The heterogeneous development, the core of which dates from the 1960s and 1970s, is loosely grouped around a central, green campus, the north side of which is occupied by the broad, one-storey building of the staff restaurant. The building dates from 1968 and is obviously inspired by prestigious hall buildings of the International Style, such as Mies van der Rohe's Crown Hall in Chicago or his National Gallery in Berlin.
With its storey-high glass façades, the open interior connects on all sides with the surrounding forest and green areas. An intended increase in capacity to 1,300 meals per day, new fire protection regulations, and structural adaptations with regard to accessibility recently made it necessary to redesign the staff restaurant – "while preserving its external appearance".

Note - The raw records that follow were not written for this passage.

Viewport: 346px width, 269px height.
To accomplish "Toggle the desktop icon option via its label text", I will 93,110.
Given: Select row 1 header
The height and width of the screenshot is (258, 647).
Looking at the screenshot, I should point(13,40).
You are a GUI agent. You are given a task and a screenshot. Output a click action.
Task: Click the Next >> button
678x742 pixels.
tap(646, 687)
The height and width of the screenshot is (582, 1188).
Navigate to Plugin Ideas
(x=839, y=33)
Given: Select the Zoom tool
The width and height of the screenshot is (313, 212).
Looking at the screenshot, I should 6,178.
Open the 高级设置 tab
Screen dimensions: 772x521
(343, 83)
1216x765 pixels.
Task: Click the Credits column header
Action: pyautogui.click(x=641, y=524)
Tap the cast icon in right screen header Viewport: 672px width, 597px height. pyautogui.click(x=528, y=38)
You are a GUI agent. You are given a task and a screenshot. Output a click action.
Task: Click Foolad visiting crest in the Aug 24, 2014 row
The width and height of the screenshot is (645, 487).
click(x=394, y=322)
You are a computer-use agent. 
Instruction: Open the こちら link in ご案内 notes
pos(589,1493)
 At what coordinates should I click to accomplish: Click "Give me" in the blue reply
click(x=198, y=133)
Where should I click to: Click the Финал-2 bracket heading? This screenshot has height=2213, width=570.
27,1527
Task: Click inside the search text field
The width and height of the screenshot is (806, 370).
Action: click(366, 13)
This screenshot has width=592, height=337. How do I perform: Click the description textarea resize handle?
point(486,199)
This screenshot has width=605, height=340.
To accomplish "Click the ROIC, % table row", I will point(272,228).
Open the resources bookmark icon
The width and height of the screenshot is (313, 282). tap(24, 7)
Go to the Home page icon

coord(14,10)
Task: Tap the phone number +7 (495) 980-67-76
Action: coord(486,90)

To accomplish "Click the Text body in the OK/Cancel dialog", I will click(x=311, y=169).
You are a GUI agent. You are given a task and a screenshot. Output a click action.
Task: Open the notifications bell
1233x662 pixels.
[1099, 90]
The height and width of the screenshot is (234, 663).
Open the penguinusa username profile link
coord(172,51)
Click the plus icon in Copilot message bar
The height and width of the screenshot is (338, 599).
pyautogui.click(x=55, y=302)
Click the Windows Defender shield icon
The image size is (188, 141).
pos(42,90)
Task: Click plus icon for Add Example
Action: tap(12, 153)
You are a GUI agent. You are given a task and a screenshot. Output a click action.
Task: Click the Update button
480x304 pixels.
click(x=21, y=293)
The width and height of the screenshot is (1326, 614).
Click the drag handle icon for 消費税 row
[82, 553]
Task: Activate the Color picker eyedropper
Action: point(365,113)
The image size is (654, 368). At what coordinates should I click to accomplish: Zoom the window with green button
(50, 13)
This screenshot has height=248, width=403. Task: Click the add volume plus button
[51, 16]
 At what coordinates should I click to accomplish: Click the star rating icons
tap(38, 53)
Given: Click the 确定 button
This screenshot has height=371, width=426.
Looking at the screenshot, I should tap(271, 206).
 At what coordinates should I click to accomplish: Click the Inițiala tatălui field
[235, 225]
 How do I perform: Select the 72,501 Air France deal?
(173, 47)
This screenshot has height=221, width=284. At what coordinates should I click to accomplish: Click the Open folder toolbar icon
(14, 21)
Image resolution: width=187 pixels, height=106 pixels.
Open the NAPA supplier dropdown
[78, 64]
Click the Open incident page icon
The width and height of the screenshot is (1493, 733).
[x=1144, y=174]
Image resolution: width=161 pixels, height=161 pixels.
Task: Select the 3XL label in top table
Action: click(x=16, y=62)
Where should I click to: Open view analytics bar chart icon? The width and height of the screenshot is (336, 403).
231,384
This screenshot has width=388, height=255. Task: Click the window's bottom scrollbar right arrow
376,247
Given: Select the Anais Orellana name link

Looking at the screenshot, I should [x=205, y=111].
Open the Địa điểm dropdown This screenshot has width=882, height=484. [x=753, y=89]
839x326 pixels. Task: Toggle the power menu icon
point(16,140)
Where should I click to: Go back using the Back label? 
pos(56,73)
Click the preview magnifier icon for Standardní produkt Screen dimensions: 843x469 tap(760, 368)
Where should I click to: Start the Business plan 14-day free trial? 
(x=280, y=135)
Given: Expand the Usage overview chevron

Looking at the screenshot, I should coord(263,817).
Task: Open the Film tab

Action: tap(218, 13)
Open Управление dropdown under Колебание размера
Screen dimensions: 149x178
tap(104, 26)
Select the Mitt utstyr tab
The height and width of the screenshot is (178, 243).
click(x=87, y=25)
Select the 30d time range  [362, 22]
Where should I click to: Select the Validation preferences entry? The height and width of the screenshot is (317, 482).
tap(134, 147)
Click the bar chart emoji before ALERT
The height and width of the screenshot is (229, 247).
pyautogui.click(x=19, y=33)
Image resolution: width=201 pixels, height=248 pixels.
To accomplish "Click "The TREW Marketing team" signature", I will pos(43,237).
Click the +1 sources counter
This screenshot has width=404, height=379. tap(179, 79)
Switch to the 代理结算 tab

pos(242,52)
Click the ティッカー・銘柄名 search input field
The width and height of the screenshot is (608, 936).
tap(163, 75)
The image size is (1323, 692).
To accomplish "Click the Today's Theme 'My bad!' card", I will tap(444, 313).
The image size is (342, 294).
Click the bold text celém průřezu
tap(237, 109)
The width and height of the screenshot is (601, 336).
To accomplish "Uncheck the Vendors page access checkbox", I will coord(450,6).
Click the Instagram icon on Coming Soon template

The Stuttgart-based office of architects Domenik Schleicher and Michael Ragaller was commissioned with this project. After gutting the building, a new, very dark terrazzo screed was laid and the entire ceiling was painted black. With simple means it was thus possible to intensify the building's existing connection to the exterior and ultimately to turn the view of the green surroundings into the dominant design element.
The new installations are also subordinate to this: painted white, gently rounded, and precisely executed, there is nothing pretentious or fashionable about them. They are quiet, timeless servants in the best sense of the word and thus also bear witness to the self-image of the world market leader from Swabia.
Depending on the situation, they accommodate a wide variety of functions – from the coat rack, to the food counter, the front cooking area, and the new, centrally located scullery with tray return. Light, wall clocks, menu displays, and payment machines are elegantly integrated into the wall surfaces. The valuable interior fit out is completed by solid furniture.